>> I do
>> like the idea of money arising as a way for
>> the State to help landowners squeeze peasants
>> by facilitating the creation of private debt.
>
> Which has everything to recommend it except the fact that it didn't?
In fact peasant attitudes to "hoarding" exacerbate the burden of their debts; at least they do so in Keynes's theory of money.
The "heart" of this theory is the assumption that there are irrational "money-making and money-loving instincts" - an "instinct of avarice", a "hoarding instinct" - underpinning monetary beliefs and behaviour (e.g. crank theories of money).
Keynes attributes a relatively primitive form of these instincts to peasants.
In his Tract on Monetary reform he points to irrational peasant hoarding as a factor reducing the inflationary impact of increases in the quantity of money and thus preventing the real value of debt - its burden - from falling as much as it otherwise would.
"In agricultural countries where peasants readily hoard money, an inflation, especially in its early stages, does not raise prices proportionately, because when, as a result of a certain rise in the price of agricultural products, more money flows into the pockets of the peasants, it tends to stick there; deeming themselves that much richer, the peasants increase the proportion of their receipts that they hoard." (Collected Writings, vol. IV, p. 66)
In Keynes's General Theory the understanding of how this irrationality works itself out has been significantly altered. Irrational peasant hoarding - peasant "liquidity preference" - now works to increase the burden of debt primarily through its effect on interest rates rather than on inflation.
For instance, Indian peasant hoarding - which in Keynes's earlier writing is given the role of reducing the inflationary impact of increases in the world supply of precious metals - now increases the burden of debt by increasing interest rates.
"The history of India at all times has provided an example of a country impoverished by a preference for liquidity amounting to so strong a passion that even an enormous and chronic influx of the precious metals has been insufficient to bring down the rate of interest to a level which was compatible with the growth of real wealth." (General Theory, VII, p. 337)
Keynes's foundational assumptions about the psychology of money would, I suspect, trace the origin of money to a social context governed by a still more primitive form of the "instinct of avarice", one in which hoarding served almost exclusively to alleviate persecutory anxiety and where hoarded objects (whose "value" derived from their unconscious symbolic meanings) had only very limited exchange value, this too expressing persecutory anxiety.
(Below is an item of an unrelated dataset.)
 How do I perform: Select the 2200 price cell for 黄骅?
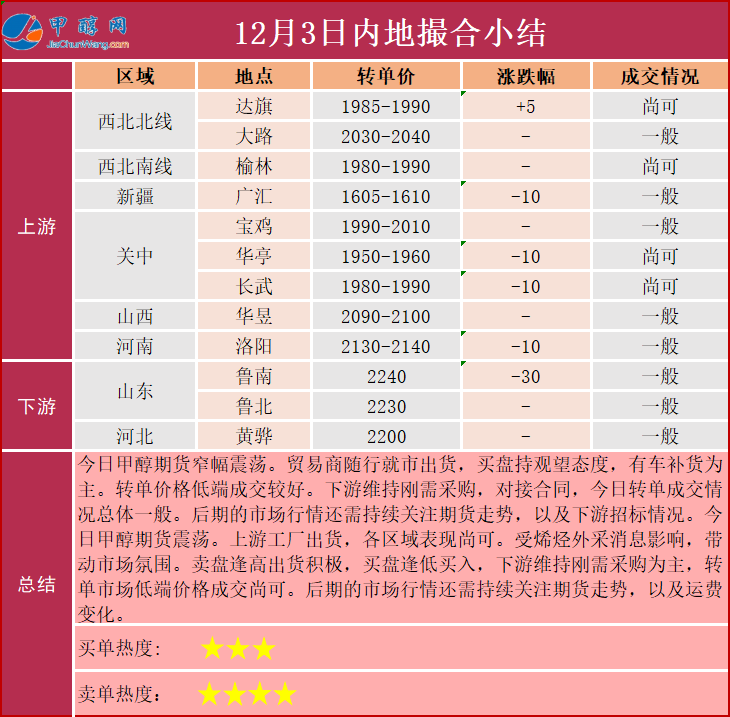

The most obvious exchange value of this kind is that involved in institutions such as wergild which established "payments" by means of which "debts" arising from murder, injury and insult could be discharged and blood feuds avoided.
This interpretation of Keynes's monetary theory is also consistent with his summary statement of the reasons money is used as a store of wealth (as opposed to a medium of exchange).
"Why should anyone outside a lunatic asylum wish to use money as a store of wealth?
"Because, partly on reasonable and partly on instinctive grounds, our desire to hold money as a store of wealth is a barometer of the degree of our distrust of our own calculations and conventions concerning the future. Even though this feeling about money is itself conventional or instinctive, it operates, so to speak, at a deeper level of our motivation. It takes charge at the moments when the higher, more precarious conventions have weakened. The possession of actual money lulls our disquietude; and the premium which we require to make us part with money is the measure of the degree of our disquietude." (XIV, 116)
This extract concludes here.